La storica Torre dei Conti, un simbolo dei Fori Imperiali a Roma, ha subito un crollo parziale e tragico che ha causato il decesso di un operaio di 66 anni, Octavy Stroici, rimasto per oltre 11 ore bloccato sotto le macerie. Il drammatico episodio ha sollevato interrogativi sulla sicurezza delle strutture antiche in Italia.
Il terremoto ha contribuito al crollo? Il parere dell’esperto di Tecnica delle costruzioni
Secondo Stefano Pampanin, docente ordinario di Tecnica delle costruzioni alla Sapienza, una scossa di magnitudo 3.3 avvenuta sabato scorso potrebbe aver avuto un ruolo significativo nel crollo dell’antico monumento. Lo riporta il quotidiano online “la Repubblica”.
Sabato 1 novembre i sismografi hanno registrato una scossa di magnitudo 3.3, che ha fatto tremare la costa laziale. La scossa è stata avvertita in tutto il litorale laziale, ma anche a Roma e ai Castelli Romani.
L’epicentro è stato individuato al largo del litorale romano. Secondo i dati diffusi dall’Istituto Nazionale di Geofisica e Vulcanologia (INGV), l’ ipocentro è stato localizzato a circa 5 chilometri di profondità. L’evento sismico è stato avvertito chiaramente nei comuni di Anzio, Aprilia, Pomezia, Fiumicino, Latina, Velletri e a Roma Sud. Il sisma registrato sulla costa laziale lo scorso sabato alle 22:47 è al centro delle discussioni degli esperti.
Stefano Pampanin sottolinea come l’età e la qualità dei materiali costruttivi della storica torre, già compromessi da precedenti eventi sismici e dall’usura del tempo, possano aver reso la struttura particolarmente vulnerabile. “Questi edifici – spiega il docente a Repubblica – sono composti da materiali quali sassi, mattoni e malta, spesso di scarsa qualità”.
Gli esperti sulle cause del crollo
Mentre non ci sono ancora dati definitivi sulle cause tecniche del crollo, Pampanin suggerisce che le vibrazioni indotte dal terremoto potrebbero aver generato deformazioni nella torre superiori ai livelli di resistenza locali in alcuni punti critici.
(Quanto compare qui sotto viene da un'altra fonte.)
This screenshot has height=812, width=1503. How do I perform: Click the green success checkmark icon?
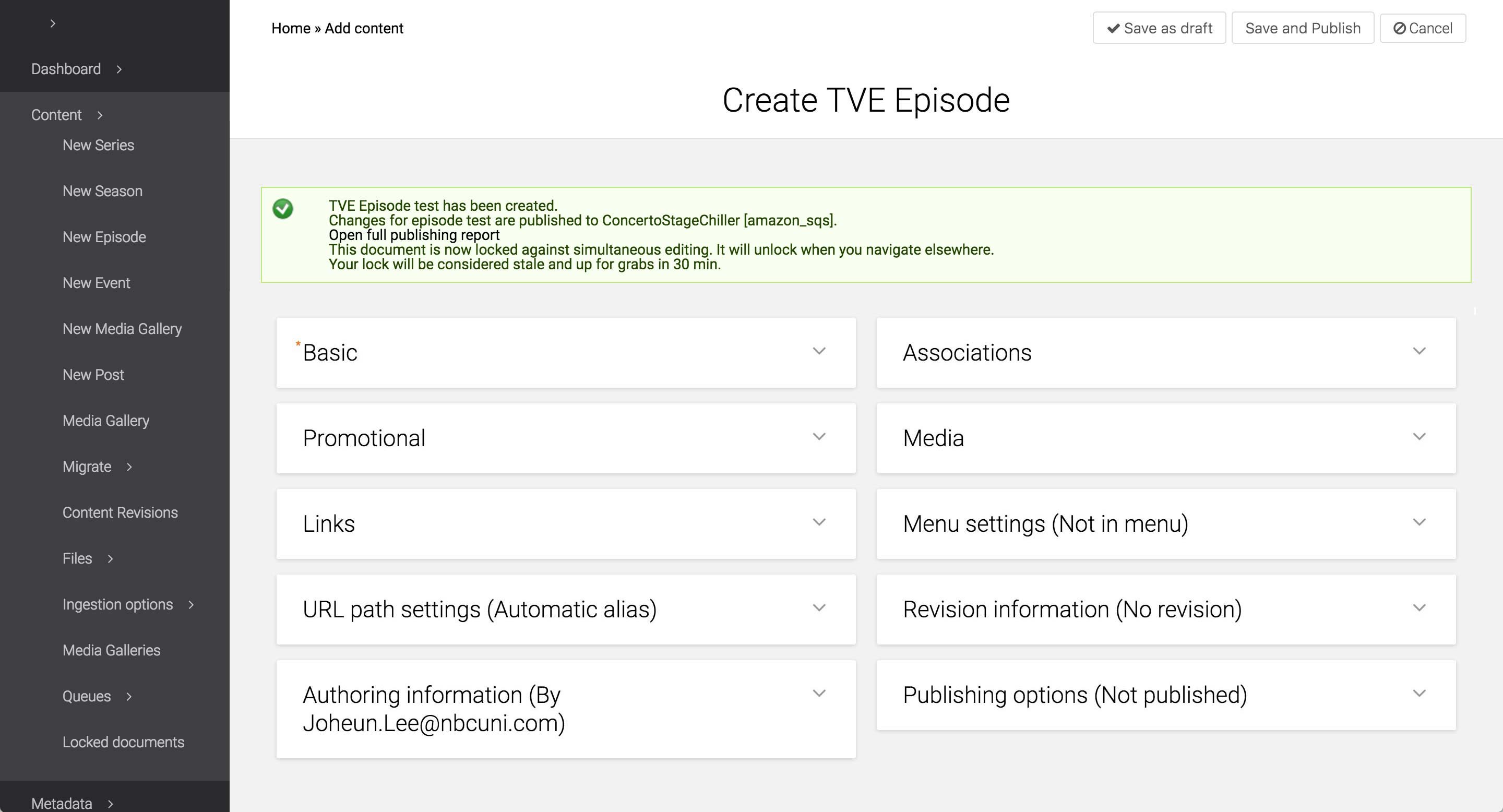pos(283,209)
Questo avrebbe portato a un “effetto catastrofico” proprio mentre erano in corso i lavori di ristrutturazione.
La morte dell’operaio Octay Stroici
Purtroppo, il crollo della torre ha avuto anche conseguenze tragiche. Octay Stroici, un operaio romeno di 66 anni impegnato nei lavori di restauro, è stato estratto dopo ore dalle macerie ma non è sopravvissuto alle gravi ferite riportate. La sua morte ha sottolineato ulteriormente i rischi associati alla manutenzione di strutture storiche compromesse.
Pampanin: “serve una diagnosi mirata per ogni struttura”
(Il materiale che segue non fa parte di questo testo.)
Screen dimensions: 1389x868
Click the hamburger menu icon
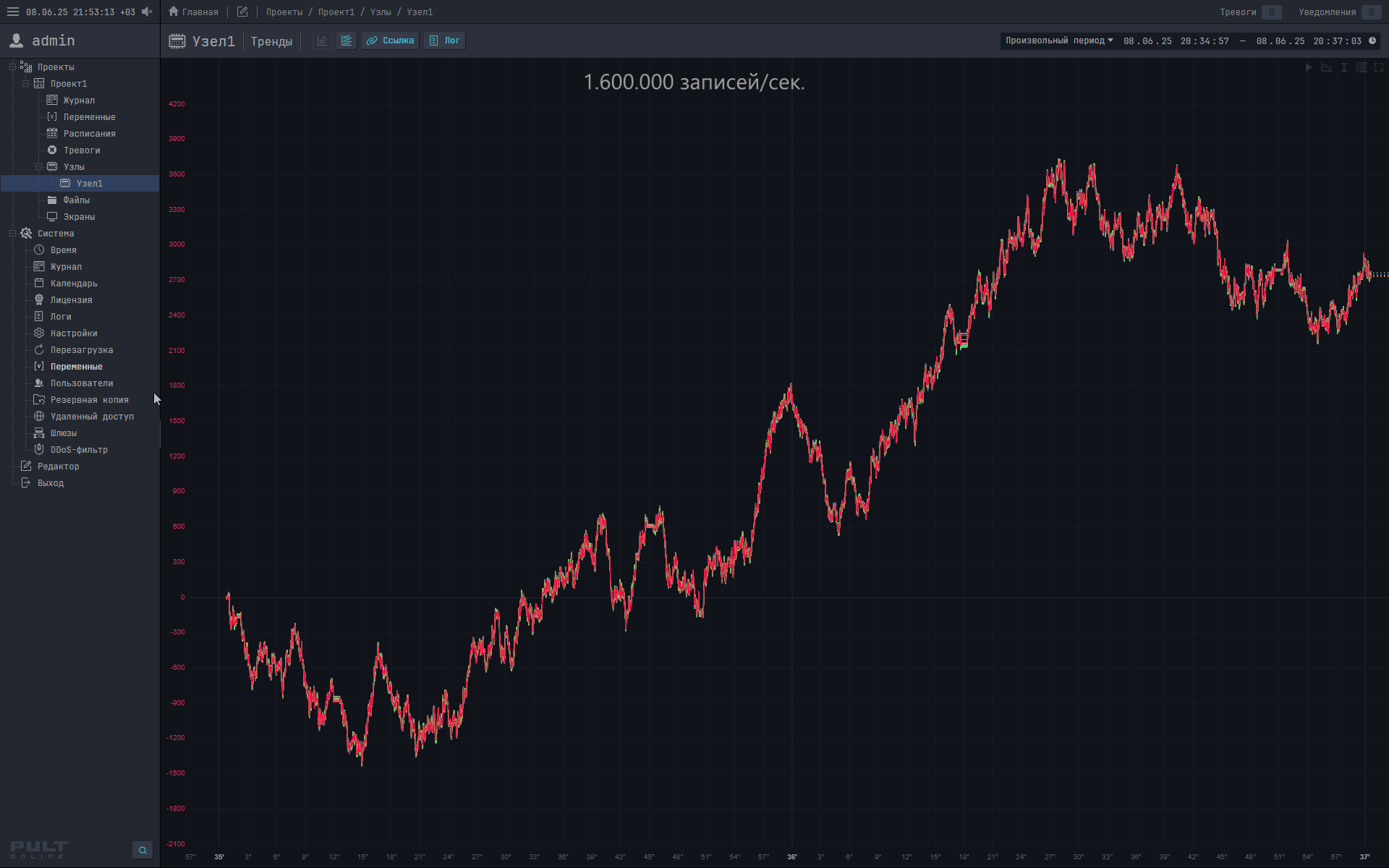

Pampanin esorta a considerare questo evento come un campanello d’allarme per la necessità di valutare attentamente la stabilità degli edifici storici italiani. “Serve una diagnosi mirata su ogni struttura”, afferma l’esperto, proponendo l’idea di una “cartella clinica” per ciascun edificio. Inoltre, invita a mobilitare un team nazionale composto dai migliori ingegneri e geologi per guidare un piano di miglioramento della sicurezza che includa case, scuole ed edifici storici.
Sisma e patrimonio culturale
L’episodio della Torre dei Conti riporta in primo piano l’importanza di proteggere il patrimonio culturale italiano non solo dalla normale usura del tempo ma anche dagli eventi naturali imprevedibili come i terremoti. Mentre le autorità competenti lavorano per capire le cause esatte del crollo, il dibattito si estende su come prevenire future tragedie attraverso misure preventive adeguate.